→ What you have to do:
Check every line of the data and copy the ones where "cell" appears.

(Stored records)
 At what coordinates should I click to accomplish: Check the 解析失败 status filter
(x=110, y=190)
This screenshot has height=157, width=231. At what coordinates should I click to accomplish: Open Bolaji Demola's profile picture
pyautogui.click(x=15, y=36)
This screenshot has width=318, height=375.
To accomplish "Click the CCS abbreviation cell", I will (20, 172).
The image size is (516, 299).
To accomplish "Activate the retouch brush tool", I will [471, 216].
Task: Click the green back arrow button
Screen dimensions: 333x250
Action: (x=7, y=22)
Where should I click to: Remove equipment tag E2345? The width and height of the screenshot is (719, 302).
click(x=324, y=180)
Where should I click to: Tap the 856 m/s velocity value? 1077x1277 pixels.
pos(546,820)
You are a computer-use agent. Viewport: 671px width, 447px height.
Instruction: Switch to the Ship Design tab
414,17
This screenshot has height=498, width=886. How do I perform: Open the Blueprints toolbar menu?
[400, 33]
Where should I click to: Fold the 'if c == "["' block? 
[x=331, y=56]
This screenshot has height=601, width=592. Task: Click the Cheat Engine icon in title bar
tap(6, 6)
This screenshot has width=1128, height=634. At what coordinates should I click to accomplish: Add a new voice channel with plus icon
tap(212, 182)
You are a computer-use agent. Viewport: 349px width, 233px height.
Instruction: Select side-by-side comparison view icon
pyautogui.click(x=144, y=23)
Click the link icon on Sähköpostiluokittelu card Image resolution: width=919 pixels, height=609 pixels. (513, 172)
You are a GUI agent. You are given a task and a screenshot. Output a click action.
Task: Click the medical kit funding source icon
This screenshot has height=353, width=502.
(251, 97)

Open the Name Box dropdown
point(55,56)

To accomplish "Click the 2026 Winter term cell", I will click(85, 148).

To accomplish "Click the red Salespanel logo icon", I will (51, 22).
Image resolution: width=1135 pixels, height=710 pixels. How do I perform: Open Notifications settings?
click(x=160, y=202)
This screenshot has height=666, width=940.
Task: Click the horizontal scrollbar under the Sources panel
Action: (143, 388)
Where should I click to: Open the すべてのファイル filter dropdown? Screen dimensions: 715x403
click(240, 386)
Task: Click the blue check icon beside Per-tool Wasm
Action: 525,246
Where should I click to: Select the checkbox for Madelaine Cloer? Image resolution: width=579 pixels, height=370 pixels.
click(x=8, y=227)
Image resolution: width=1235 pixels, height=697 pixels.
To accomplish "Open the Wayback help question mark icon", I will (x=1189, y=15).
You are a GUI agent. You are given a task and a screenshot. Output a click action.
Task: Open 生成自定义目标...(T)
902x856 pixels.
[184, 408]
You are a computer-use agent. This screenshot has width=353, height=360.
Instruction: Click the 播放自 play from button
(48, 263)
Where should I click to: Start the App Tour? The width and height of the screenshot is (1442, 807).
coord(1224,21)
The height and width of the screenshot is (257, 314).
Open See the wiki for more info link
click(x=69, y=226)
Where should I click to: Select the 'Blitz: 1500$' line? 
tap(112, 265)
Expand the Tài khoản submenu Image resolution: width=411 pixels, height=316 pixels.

→ Task result:
To accomplish "Click the CCS abbreviation cell", I will (20, 172).
To accomplish "Click the 2026 Winter term cell", I will click(85, 148).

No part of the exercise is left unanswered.